Population Mobility and Spread of HIV Across the Indo-Nepal Border

National Centre for Social and Economic Modelling, University of Canberra, ACT 2601, Australia.
Journal of Health Population and Nutrition (Impact Factor: 1.04). 10/2007; 25(3):267-77.
Source: PubMed


The article reviews information on the epidemiology of HIV/AIDS and behavioural networking to examine the role of population mobility in spreading HIV across the Indo-Nepal border. Documents were collected through a systematic search of electronic databases and web-based information resources, and the review focuses on studies about types of the virus, prevalence of HIV, and sexual and injecting networking. HIV-1 (subtype C) and HIV-2 were identified in Nepal. The prevalence of HIV was higher among male labour migrants and female sex workers (FSWs) who returned from India, especially from Mumbai, than in similar non-migrant groups. In the early 2000s, about 6-10% of Mumbai returnee men, compared to up to 4% of India returnee men and up to 3% of non-migrant men in the far-west Nepal, were identified with HIV. Likewise, when the prevalence of HIV among sex workers in Kathmandu was found to be 17% in 1999-2000, up to 44% of India returnee and 73% of Mumbai returnee FSWs were identified with the virus. These data are, however, based on small samples with questionable representativeness of the target populations and need to be interpreted cautiously. They also generate a biased impression that HIV was coming into Nepal from India. Recently, the possibility of a two-way flow of HIV across the Indo-Nepal border through injecting and sexual networking have been indicated by serological and behavioural data from a south-eastern cluster of Nepal and a north-eastern district of India.
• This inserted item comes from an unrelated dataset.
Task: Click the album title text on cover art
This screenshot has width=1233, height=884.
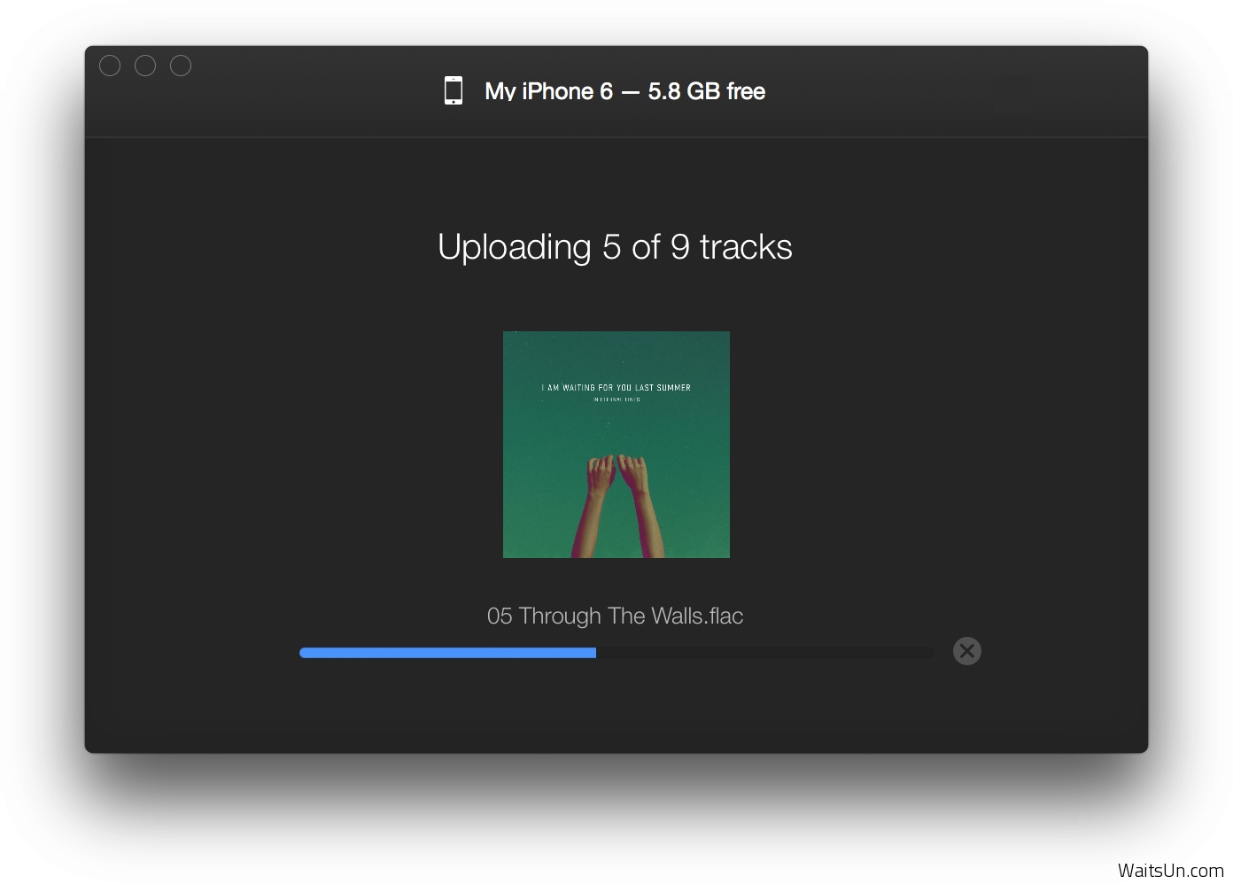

Although similar behavioural networks exist along other segments of the border, serological data are unavailable to assess whether and how extensively this phenomenon has caused the spread of HIV. Collaborative research and interventions covering both sides of the border are desirable to fully understand and address the prospect of HIV epidemics associated with cross-border population mixing.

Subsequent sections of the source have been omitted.